The variables that I have used in the first phase of the project are as follows
Running time: It is the measure of how long the movie is in terms of minutes. It is a quantitative variable.
Rotten Tomatoes: This is the rating given to the disney movies by Rotten Tomatoes. It is categorical.
Box Office: This is the total box office collection of the movie.This is quantitative data.
Budget: This is the total expense of creating the movie. It is also a quantitative data.
There are some other variables that I have planned using in future for analysis. Some of them are
IMDB: This is the IMDB rating for the movies.
Country: This is where the movies was made.
Release Date: The date when the movie was released to public.
The dataset is good but there are a lot of empty fields. For some attributes, there only a few unavailable entries but some of the attributes were totally unusable beacuause they had more empty slots than data. Also, there are many duplicate entries as there fields like budget and then again budget(in float) increasing redundancy. For the project, I tried to choose fields that had more information. There were still many entries that had dirty data (incomplete) however, they were ignored. Moreover, many of the fields have multiple values in them like Language and Country. This made it harder to organize the data.

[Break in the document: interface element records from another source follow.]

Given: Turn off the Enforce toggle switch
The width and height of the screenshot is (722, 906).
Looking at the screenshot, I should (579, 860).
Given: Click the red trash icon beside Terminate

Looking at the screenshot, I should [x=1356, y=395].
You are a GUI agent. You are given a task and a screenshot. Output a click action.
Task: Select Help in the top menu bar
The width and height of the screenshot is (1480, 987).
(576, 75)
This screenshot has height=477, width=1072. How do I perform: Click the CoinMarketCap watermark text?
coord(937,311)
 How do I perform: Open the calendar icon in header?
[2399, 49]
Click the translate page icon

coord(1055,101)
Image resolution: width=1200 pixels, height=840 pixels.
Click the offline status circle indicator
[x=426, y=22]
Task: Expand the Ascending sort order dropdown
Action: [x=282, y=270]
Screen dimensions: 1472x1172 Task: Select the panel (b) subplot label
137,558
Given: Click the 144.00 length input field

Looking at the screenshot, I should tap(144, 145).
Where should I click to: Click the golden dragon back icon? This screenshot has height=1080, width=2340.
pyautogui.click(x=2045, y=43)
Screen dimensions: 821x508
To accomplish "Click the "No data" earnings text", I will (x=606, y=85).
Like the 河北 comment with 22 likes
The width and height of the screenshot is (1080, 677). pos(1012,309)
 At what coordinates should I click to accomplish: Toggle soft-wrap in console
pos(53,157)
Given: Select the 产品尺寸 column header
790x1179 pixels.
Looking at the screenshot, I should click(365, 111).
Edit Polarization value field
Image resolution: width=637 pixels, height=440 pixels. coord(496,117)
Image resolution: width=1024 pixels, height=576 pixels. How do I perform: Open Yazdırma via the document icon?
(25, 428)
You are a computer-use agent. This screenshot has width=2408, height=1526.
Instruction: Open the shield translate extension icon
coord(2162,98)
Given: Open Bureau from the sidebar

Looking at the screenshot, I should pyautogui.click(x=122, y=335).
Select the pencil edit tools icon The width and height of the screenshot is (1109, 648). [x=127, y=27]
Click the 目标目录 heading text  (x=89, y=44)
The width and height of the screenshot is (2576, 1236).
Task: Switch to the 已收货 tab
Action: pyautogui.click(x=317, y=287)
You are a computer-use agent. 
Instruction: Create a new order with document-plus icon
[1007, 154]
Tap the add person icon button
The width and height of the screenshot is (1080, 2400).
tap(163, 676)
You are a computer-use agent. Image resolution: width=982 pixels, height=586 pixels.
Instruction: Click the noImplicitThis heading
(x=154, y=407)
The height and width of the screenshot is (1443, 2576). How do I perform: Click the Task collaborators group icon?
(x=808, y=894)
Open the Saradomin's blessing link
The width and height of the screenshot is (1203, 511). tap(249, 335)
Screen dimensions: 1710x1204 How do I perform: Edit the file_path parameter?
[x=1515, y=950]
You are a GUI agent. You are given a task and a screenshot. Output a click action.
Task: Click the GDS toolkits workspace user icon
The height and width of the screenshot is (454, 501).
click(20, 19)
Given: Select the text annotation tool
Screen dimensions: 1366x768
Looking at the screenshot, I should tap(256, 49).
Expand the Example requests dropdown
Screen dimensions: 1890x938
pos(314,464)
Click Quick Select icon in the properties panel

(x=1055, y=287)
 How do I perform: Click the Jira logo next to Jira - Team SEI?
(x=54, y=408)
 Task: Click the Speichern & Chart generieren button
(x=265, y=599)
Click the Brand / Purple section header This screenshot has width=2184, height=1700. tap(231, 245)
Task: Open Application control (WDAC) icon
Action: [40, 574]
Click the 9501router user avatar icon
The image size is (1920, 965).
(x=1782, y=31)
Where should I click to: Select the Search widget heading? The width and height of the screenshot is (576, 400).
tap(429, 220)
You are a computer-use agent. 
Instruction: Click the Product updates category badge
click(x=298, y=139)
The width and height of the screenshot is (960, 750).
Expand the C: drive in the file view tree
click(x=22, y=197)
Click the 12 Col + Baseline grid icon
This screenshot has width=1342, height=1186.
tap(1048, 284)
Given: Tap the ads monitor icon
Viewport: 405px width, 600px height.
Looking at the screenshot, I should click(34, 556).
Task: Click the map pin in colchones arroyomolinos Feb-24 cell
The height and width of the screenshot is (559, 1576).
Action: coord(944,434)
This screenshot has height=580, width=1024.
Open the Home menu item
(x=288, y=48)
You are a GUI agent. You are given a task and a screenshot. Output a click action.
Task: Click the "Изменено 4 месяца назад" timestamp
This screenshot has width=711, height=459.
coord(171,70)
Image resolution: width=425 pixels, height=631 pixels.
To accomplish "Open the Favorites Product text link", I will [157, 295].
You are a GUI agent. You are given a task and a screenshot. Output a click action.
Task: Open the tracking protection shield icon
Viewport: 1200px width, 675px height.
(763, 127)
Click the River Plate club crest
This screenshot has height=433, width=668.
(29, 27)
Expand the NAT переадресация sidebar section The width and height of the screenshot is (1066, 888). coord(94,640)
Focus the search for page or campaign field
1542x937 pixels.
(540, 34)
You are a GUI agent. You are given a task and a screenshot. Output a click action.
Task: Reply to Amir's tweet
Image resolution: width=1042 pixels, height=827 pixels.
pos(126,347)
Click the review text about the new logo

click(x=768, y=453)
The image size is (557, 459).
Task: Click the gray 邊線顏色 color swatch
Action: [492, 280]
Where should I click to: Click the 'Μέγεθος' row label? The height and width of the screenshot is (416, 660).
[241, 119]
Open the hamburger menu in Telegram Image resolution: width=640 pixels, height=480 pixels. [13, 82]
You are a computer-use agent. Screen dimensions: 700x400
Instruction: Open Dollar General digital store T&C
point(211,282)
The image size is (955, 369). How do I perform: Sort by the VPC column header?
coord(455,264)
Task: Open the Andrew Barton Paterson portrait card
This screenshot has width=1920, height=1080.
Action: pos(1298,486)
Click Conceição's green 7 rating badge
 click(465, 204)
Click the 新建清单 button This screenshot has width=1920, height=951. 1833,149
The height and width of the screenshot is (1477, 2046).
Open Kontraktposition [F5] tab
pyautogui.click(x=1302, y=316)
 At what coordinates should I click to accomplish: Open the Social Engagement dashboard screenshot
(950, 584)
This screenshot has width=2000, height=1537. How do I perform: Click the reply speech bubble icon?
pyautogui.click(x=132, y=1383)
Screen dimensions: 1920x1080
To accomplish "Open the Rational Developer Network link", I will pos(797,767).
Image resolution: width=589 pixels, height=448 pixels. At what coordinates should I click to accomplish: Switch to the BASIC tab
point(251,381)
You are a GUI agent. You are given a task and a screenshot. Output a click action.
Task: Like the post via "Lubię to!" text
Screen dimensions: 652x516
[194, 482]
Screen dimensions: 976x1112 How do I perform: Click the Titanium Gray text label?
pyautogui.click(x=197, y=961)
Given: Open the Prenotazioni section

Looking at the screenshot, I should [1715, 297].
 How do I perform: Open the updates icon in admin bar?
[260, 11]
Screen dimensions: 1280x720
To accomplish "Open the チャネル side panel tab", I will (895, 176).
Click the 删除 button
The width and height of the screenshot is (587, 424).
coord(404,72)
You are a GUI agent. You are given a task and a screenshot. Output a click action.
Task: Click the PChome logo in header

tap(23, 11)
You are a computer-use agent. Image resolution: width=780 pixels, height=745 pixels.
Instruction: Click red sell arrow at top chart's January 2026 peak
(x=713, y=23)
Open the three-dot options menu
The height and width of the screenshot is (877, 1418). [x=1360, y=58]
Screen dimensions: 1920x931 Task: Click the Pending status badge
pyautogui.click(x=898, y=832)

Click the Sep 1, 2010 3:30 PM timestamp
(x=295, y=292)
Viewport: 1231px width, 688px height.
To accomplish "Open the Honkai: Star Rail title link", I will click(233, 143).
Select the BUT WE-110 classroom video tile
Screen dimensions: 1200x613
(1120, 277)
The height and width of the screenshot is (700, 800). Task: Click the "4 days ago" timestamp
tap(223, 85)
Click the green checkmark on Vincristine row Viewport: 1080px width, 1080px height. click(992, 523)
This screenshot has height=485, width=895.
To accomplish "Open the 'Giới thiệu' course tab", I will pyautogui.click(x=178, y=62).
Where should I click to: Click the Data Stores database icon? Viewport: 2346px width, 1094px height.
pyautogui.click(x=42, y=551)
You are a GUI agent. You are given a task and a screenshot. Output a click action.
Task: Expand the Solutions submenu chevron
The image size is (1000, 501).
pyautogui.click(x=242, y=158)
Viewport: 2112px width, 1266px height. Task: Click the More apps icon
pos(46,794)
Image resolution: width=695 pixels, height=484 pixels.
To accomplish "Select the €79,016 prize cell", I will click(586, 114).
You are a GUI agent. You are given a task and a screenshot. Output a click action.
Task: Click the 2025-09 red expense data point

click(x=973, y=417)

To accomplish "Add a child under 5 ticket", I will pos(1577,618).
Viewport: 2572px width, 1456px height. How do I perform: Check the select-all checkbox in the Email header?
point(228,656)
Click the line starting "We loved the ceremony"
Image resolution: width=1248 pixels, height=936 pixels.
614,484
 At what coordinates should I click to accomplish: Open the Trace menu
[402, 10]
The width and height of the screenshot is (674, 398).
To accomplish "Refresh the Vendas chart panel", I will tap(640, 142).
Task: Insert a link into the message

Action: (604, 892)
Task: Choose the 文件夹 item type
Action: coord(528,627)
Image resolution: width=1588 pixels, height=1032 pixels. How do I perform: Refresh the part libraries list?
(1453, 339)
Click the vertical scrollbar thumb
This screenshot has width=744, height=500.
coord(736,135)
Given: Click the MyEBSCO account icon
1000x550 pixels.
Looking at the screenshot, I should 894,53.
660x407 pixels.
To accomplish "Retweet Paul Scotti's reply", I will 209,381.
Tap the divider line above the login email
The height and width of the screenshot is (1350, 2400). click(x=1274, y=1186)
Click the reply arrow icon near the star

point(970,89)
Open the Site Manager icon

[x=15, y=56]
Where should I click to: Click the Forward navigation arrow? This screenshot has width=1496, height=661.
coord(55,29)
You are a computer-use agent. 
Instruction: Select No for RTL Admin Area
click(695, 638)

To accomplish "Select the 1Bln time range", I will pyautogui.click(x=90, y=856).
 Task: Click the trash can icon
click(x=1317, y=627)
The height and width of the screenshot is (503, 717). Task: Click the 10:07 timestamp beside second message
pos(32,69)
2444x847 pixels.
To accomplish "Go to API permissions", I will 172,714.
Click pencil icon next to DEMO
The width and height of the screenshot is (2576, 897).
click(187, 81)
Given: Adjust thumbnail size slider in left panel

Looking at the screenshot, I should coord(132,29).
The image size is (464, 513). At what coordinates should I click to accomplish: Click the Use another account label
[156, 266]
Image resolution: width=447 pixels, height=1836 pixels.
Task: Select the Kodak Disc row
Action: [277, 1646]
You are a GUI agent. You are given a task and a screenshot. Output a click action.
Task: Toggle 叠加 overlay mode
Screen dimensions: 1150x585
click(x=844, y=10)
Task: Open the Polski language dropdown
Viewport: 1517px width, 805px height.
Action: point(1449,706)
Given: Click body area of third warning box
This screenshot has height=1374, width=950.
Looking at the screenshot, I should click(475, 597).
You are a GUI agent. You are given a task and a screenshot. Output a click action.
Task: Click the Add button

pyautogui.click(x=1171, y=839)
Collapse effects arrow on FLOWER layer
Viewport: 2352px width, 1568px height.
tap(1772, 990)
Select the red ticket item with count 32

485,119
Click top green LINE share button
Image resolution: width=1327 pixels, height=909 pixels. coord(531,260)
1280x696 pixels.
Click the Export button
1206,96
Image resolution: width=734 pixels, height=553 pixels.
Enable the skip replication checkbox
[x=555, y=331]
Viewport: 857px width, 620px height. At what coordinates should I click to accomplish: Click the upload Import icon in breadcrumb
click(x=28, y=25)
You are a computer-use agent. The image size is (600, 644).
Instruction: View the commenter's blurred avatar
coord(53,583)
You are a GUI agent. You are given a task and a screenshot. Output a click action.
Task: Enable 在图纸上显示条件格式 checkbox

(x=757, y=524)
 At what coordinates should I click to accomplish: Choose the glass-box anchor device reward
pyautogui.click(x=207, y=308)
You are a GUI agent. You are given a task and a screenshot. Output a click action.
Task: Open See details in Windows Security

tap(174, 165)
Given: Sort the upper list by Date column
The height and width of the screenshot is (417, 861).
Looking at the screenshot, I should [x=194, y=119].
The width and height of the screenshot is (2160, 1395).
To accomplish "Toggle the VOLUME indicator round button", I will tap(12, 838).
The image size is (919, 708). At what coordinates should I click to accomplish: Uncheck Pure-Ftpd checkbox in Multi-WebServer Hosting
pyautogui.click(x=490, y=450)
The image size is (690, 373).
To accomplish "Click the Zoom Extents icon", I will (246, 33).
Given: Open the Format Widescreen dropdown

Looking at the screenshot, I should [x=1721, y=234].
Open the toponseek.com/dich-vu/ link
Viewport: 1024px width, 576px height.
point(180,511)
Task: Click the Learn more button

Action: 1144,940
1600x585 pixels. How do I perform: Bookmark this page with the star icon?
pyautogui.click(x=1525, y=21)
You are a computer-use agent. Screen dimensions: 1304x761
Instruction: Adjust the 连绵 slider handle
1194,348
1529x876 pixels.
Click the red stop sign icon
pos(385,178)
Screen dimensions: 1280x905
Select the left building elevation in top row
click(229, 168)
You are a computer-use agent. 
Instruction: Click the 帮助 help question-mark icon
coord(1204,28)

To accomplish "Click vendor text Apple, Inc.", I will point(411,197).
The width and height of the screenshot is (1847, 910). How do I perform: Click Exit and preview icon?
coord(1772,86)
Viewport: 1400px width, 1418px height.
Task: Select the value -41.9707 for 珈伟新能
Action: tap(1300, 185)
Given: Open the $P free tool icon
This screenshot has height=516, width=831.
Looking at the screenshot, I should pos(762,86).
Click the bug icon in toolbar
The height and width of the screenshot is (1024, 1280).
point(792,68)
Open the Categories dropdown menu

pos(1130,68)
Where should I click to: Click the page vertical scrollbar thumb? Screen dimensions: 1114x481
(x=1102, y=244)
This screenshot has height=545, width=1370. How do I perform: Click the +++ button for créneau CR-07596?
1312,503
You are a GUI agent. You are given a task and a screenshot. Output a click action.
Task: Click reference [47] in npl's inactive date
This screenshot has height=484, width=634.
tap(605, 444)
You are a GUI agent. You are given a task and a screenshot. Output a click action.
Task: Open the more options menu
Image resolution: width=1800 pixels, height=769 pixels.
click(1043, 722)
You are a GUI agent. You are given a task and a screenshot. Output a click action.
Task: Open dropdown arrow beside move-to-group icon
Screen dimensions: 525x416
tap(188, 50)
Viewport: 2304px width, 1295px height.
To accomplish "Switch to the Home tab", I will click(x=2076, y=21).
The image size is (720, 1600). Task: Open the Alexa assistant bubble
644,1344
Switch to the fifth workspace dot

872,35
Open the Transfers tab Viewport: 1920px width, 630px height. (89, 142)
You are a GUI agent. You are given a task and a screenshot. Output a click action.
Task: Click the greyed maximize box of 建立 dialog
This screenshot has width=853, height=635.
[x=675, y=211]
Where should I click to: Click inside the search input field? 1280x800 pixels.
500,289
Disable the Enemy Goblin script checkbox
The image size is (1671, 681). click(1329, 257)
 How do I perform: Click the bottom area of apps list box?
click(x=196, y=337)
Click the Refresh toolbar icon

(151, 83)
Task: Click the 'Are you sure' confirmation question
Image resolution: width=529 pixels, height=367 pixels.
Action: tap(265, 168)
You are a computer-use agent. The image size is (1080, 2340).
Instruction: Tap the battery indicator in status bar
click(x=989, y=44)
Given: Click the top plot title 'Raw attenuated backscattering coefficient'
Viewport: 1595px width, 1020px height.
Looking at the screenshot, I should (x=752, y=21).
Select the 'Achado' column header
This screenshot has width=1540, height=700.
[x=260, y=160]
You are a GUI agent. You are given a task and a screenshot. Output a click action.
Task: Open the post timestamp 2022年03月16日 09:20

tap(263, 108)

The graphs have been explained above.
I think the most interesting feature of my data is the availability of a large number of attributes. There is a lot of information on any instance which makes visualization easier. The data consists of really old movies as well which provides a better accuracy to our study and predictions that we make. However, there is lot of noise in the data with multiple values and tons of incomplete entries.